Deoxyribonuclease activities were examined in isoelectric focusing fractions of non-histone, chromatin-associated and nucleoplasmic proteins of isolated normal human lymphoblastoid and mouse melanoma cell nuclei using parallel procedures. A very similar series of eight DNA endonucleases, each active on calf thymus DNA and containing no exonuclease activity, were found in the chromatin proteins of both cell lines. Several differences were observed: an activity in human cells at p I 6.6 was absent from murine cells, and there was an increased activity in mouse cells at p I 4.4 and a decreased activity at p I 7.3, as compared with corresponding human cell activities.

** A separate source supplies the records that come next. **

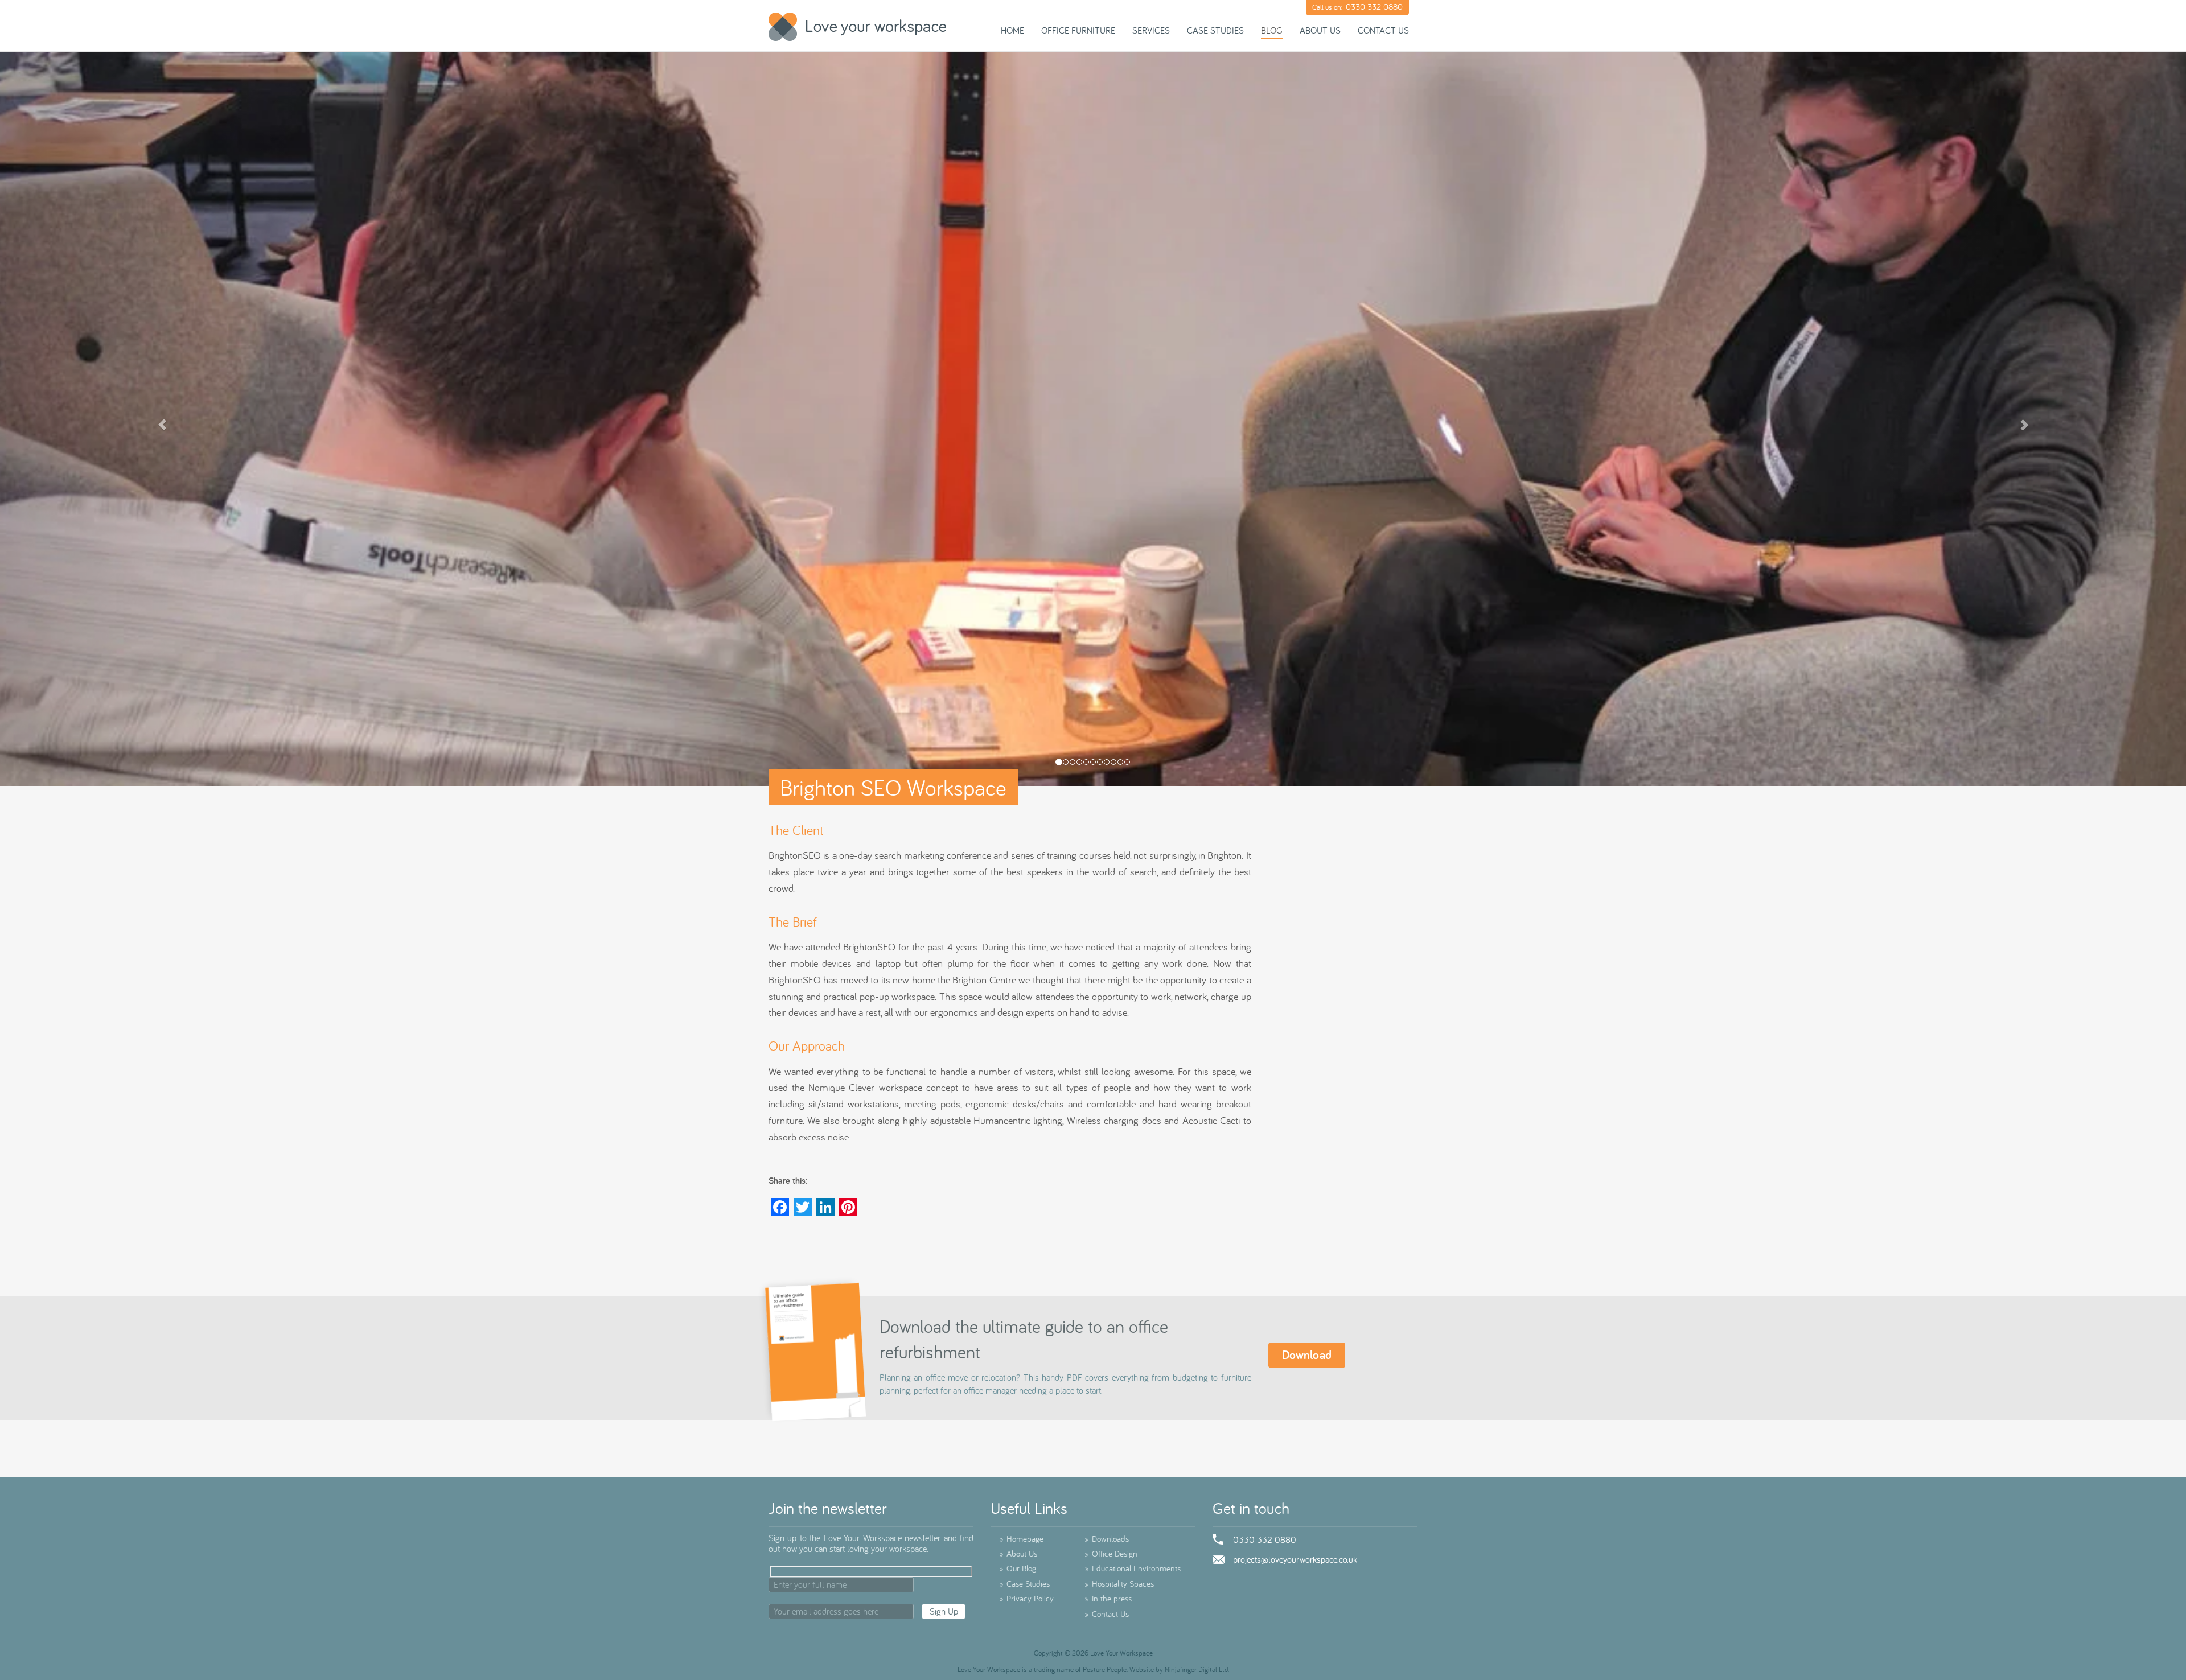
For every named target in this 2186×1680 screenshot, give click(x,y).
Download (1307, 1355)
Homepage (1021, 1538)
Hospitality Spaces (1119, 1583)
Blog (1272, 30)
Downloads (1106, 1538)
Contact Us (1383, 30)
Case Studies (1215, 30)
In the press (1108, 1598)
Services (1151, 30)
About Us (1320, 30)
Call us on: (1357, 6)
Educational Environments (1132, 1568)
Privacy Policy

Assay of these fractions against supercoiled, circular phage PM2 DNA showed greater activity among the fractions with acidic p I valves and slightly lower activities in the murine cells than in the human cells. Analysis of the nucleoplasmic fractions showed a series of DNA endonuclease and exonuclease activities which were again very similar between the two cell lines, although greater endonuclease activity at p I 4.4 occurred in mouse than in human nucleoplasm. These results demonstrate an entire series of deoxyribonuclease activities in both chromatin and nucleoplasm which are nearly identical in two very different mammalian cell lines, suggesting that many of these enzymes are ubiquitous in mammalian cell nuclei.